• Emily Hughes Therapy

3 ways to improve Self-esteem and let go of anxiety.

Updated: 2 days ago

When we grow with damaging beliefs we evolve with a low or hurt self-esteem. These beliefs may be things such as 'I am not good enough,' 'I'm worthless, stupid, ugly' or even 'I am unlovable.' Having these damaging beliefs will cause you to be unsure of your sense of self, sense of security and your sense of belonging. Being unsure of all of this is likely to mean you are living a life filled with worries, concerns, fears, in other words; anxiety. So when we work to improve our self-esteem and those damaging beliefs, our sense of belonging, self and security will grow reducing the amount of fear or concern, anxiety, we live with.
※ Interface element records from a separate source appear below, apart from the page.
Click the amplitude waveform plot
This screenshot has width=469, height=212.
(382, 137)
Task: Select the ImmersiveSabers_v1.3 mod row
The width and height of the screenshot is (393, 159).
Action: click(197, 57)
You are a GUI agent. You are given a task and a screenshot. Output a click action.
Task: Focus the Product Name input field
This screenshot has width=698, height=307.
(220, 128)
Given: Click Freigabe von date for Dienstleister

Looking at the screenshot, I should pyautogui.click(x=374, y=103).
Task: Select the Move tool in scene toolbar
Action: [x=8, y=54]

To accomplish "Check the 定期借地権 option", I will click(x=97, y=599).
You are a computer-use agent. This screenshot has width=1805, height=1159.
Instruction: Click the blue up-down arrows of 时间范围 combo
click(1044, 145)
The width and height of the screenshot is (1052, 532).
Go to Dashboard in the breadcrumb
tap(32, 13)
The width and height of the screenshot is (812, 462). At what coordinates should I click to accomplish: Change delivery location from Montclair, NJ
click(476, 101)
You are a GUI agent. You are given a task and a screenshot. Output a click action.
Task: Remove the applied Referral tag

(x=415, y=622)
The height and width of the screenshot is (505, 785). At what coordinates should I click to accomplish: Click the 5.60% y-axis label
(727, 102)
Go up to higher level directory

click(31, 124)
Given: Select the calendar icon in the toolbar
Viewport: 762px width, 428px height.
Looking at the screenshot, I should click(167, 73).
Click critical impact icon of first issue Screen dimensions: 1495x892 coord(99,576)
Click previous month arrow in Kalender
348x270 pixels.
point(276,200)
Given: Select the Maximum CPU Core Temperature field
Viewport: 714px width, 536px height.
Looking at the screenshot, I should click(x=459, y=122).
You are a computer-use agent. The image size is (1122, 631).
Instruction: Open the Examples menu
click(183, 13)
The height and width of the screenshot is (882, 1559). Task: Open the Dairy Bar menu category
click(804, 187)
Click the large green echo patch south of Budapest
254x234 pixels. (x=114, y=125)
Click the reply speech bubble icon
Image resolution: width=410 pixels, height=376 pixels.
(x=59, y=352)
Here are three ways you can boost yourself esteem and watch your anxiety drop away:

1) Realise and retrain

When we suffer with low self-esteem, we often have a very harsh inner critic within us. That little inside voice that tells your you are not good enough, not worthy, not smart, attractive or important, all those things come from your inner critic. Although it may feel like we can’t do anything to alter that inner critic, actually we can. We just have to first notice what it’s telling us and then be dedicated enough to re-train that critic. There are a huge variety of ways we can do this but self-love is a great place to start and five minutes each day is all it takes! Simply start your day with noting down one positive thing about yourself. This could be about your physical appearance, your personality, talents or accomplishments. Over time you will build up a long list of compliments about yourself which will begin to replace the negative core beliefs you have become so familiar with.

2) Acknowledge and appreciate

Commonly when we have low self-esteem we have a low opinion of our physical appearance, criticizing and shaming various parts of our body. Again this simply reinforces our negative beliefs, making it harder to shift them. So instead, acknowledge each part of your body from your feet up to your head, appreciating it and showing gratitude for the part it plays in making you, you! For example, ‘thank you feet for carrying me all the places I need to be every day.’ Notice how much more you begin to appreciate your body and feel connected to it rather than hate and shame it.

3) Decide and declare

Believe it or not we do have the ability to decide exactly how we feel about ourselves and how we choose to think about ourselves, although at times it may not feel like it. Positive affirmations are a great way to decide how we want to feel about ourselves. They are simple sentences we can choose, about the way we want to feel, so once we have decided what they are we can then declare them to ourselves on a daily basis. For example, ‘I am confident and positive.’ ‘I am brave.’ ‘I am capable.’

So I encourage you to make some time this week to take better care of your self esteem and allow this to slowly and gently balance your anxiety levels. Remember, it's not a rush, it's a journey - have fun!